OSB: How might these 'DNA invaders' be good for us?
RK: In some instances, we have managed to 'borrow' some of the viral genes and use them for our benefit. The most famous example is a gene that is involved in pregnancy, specifically with the formation of the placenta. This gene comes from a virus and is essential for the formation of the placenta. Without it we would not be able to reproduce as we do. In other species, there are instances where having a particular ERV gives you some protection against infection from other related retroviruses. For example, sheep have a particular ERV that can block the receptors of a cell, preventing entry into the cell and therefore infection by other related viruses.
OSB: What can ERVs reveal about the evolution of infections in animals and humans?

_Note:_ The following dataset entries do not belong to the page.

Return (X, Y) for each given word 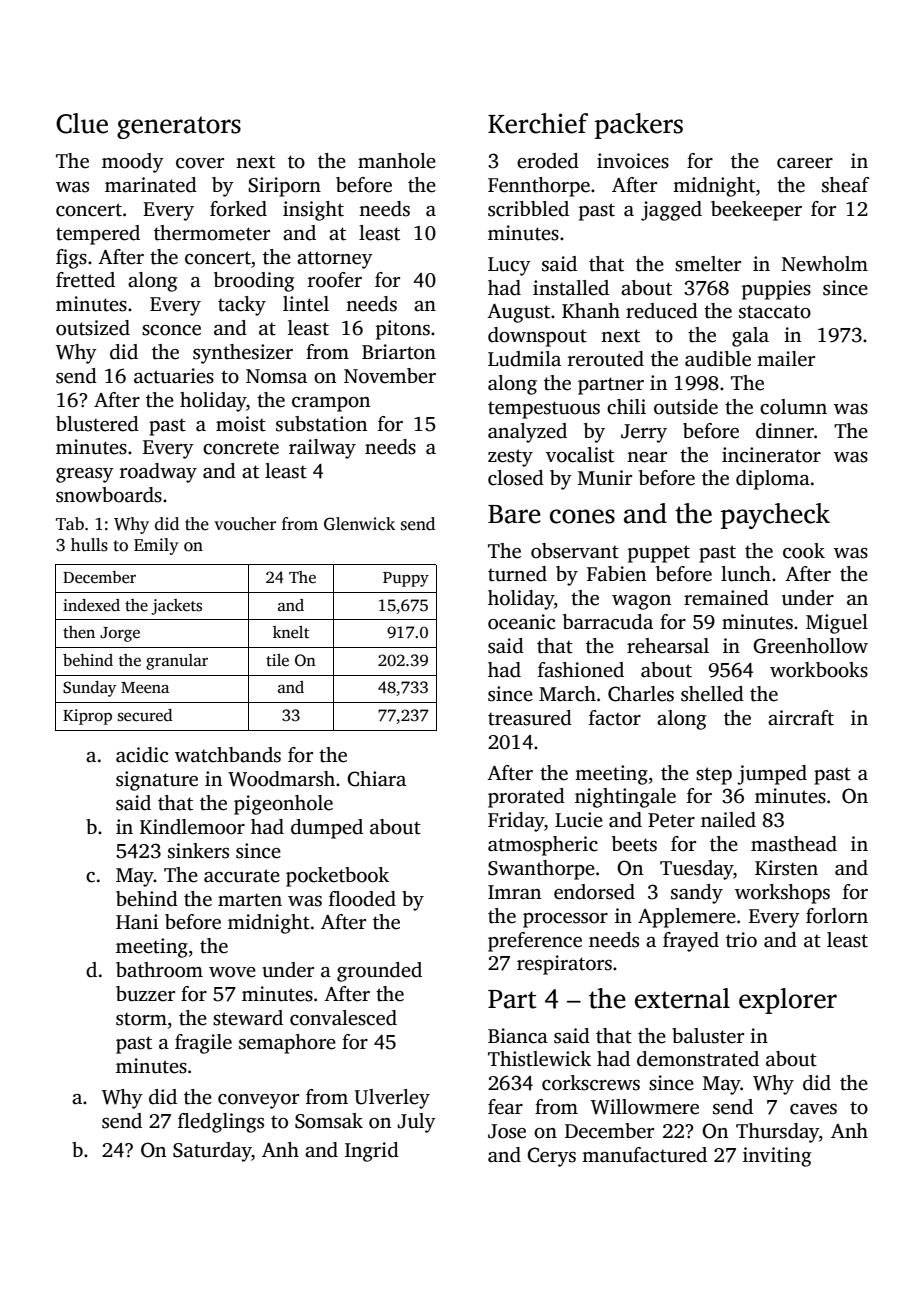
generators (179, 127)
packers (639, 126)
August (518, 313)
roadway (158, 473)
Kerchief (538, 123)
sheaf (845, 185)
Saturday (212, 1152)
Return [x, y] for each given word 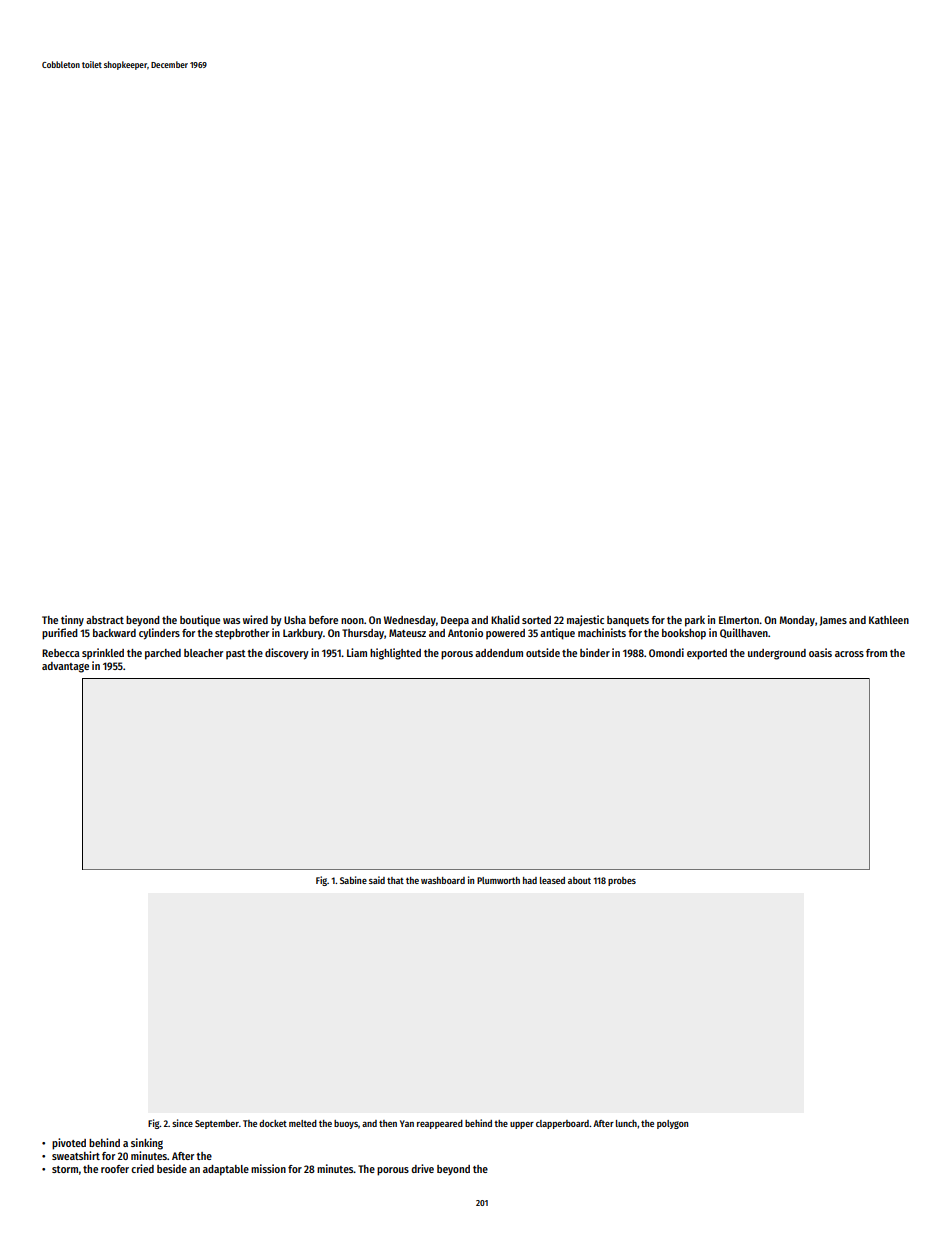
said [377, 880]
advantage [65, 667]
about [579, 880]
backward [114, 633]
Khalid [505, 619]
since [182, 1123]
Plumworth [498, 880]
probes [622, 881]
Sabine [353, 880]
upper [522, 1125]
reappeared [440, 1124]
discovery [287, 654]
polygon [672, 1124]
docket [273, 1123]
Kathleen [889, 620]
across [849, 654]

RK: Many ERVs in our DNA are ancient, indicating that this invasion has been occurring for millions of years. By comparing those viruses that are present in DNA to viruses that currently infect and cause disease, we can see that some of these viruses are very good at making a leap and infecting different species to those in which they were originally found, something called cross-species transmission. For example, we know that HIV was a virus that originally infected primates. The subgroup of viruses to which HIV belongs – lentiviruses – has recently been discovered in the DNA of other species. These discoveries challenge our understanding of how these viruses might change and evolve.
OSB: What further research is needed to understand more about ERVs?
RK: Lots! We are only just beginning to understand what an influential role viruses may have played in many various aspects of the evolution of a species. One consideration is that some viruses can make the leap to infect other species, such as HIV. A better understanding of cross-species transmission, why or how this occurs, and why some viruses are better at doing this than others, may also help us identify potential 'hotspots' of infection. This could allow us to be better prepared against possible future threats.
For me personally, I am interested in the role that ERVs play with regards to offering immunity against infection from other viruses. The idea of using viruses against themselves is an interesting one. However, we need a better understanding of exactly how this occurs. We still have a long way to go.